I would’ve had to close down the business. Thank goodness we passed…

The end of an FDA audit can be devastating or relieving. At its worst, an audit can result in a warning letter requiring voluntary compliance, disqualification from future studies, or even legal prosecution. Passing an audit without reported findings or a penalty from the FDA is surely relieving, but it by no means absolves your site from potential future inspections.

Before an audit’s final classification, an auditor may issue Form FDA 483, which formally lists significant inspection observations. The FDA recommends you respond in writing within 15 working days of receiving a 483. Your response should outline your evaluation of the causes and extent of the reported problem, along with a plan for preventing the same problem(s) in future studies. Adequate responses to FDA observations may have a favorable impact on the inspection’s outcome.

Following the Form 483 (if issued), the inspector submits an Establishment Inspection Report (EIR), along with any relevant materials collected during the audit, to an FDA Center for final review. The FDA’s classification may or may not be shared in one of four letters to the clinical investigator (a letter is not always sent when the auditor observed no significant deviations):

  1. A letter generally stating that the FDA observed basic compliance. (Good.)
  2. An Informational or Untitled Letter, outlining observed deviations not significant enough to warrant a Warning Letter. An Untitled Letter may or may not request a written response from the clinical investigator. (Okay.)
  3. A Warning Letter, which identifies serious deviations at the clinical site and includes a request for correction and written response by the investigator. The FDA also provides copies of warning letters to the study sponsor and reviewing IRB and posts them on the FDA’s public website. A warning letter is almost certainly the kiss of death for a Principal Investigator, as sponsors will no longer want to work with you. (Bad.)
  4. A Notice of Initiation of Disqualification Proceedings and Opportunity to Explain (NIDPOE), the most severe letter, begins the FDA’s process for formally disqualifying the clinical investigator from conducting future investigational studies. While an investigator a can petition a NIDPOE, it is still shared with the sponsor and IRB and posted publicly, thus effectively ending the investigator’s clinical career.

 

Stage 6: Switching to eSource

I absolutely love CRIO. I cannot picture running a multi-specialty research site without it.
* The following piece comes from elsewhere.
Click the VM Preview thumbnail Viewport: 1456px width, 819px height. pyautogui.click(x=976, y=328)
– Jill Heinz, Site Director & Owner, Injury Care Research

While people (research coordinators, assistants, nurses, etc.) are an uncontrollable variable, many of the most common and prominent risks associated with source data can be eliminated with electronic source (eSource), with verified security measures to ensure 21 CFR Part 11 compliance.
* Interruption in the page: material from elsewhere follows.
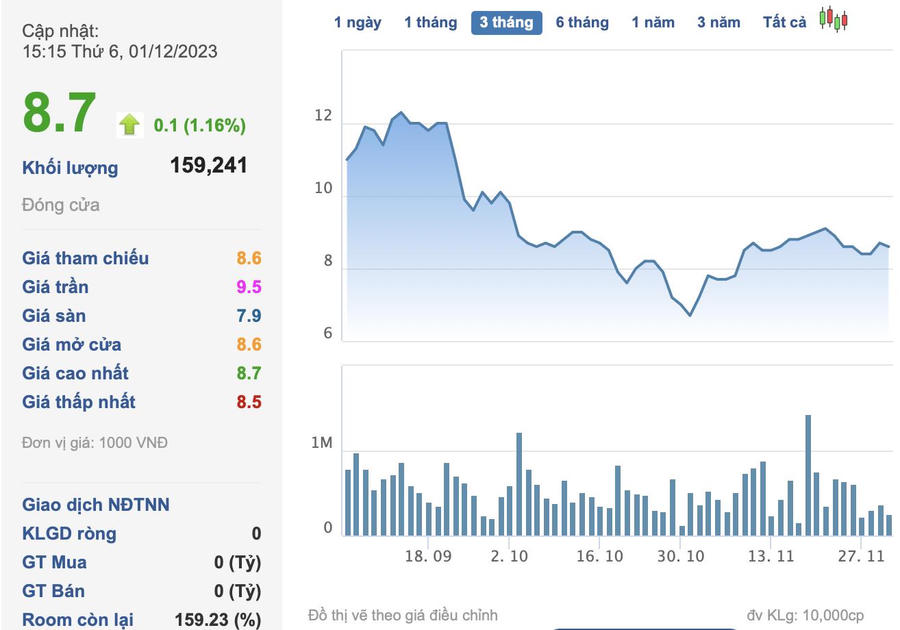Select the 'Khối lượng' label

click(x=70, y=168)
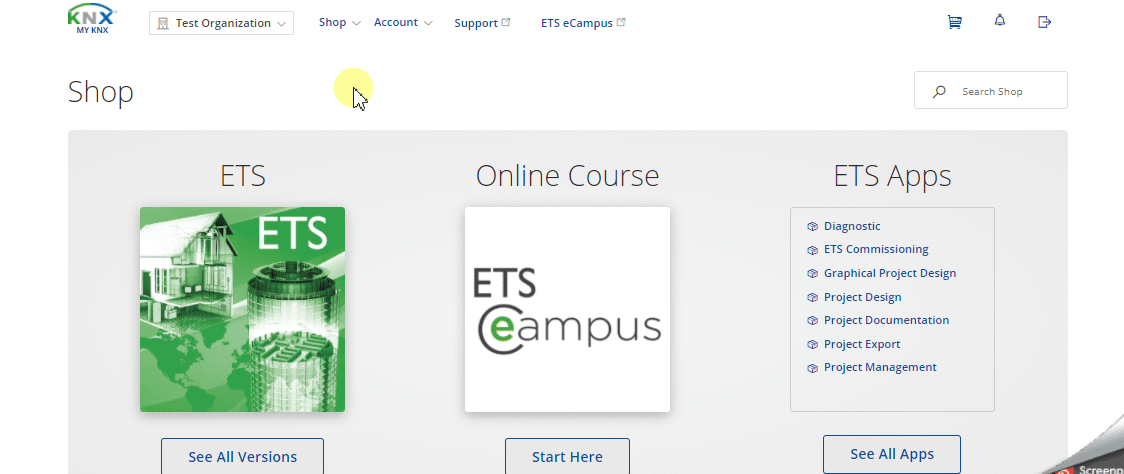Click the cube icon beside Diagnostic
An eSource system (such as CRIO’s) can include built-in procedure logic, which ensures accurate calculations and complete forms. The beauty of software is that it can do calculations and timestamps automatically, as well as alert the coordinator if he/she misses a question or enters a disqualifying patient attribute. In fact, a 3rd-party (non-FDA) review has shown our system to reduce protocol deviations by 50%, thus relieving much of the audit risk for principal investigators.

An FDA audit is a roller coaster of emotions that can happen at any time, but you can take precautions to reduce your chance of being audited and increase your chance of receiving no findings in the case you are audited. Most importantly, eSource enables all-around higher quality clinical trials.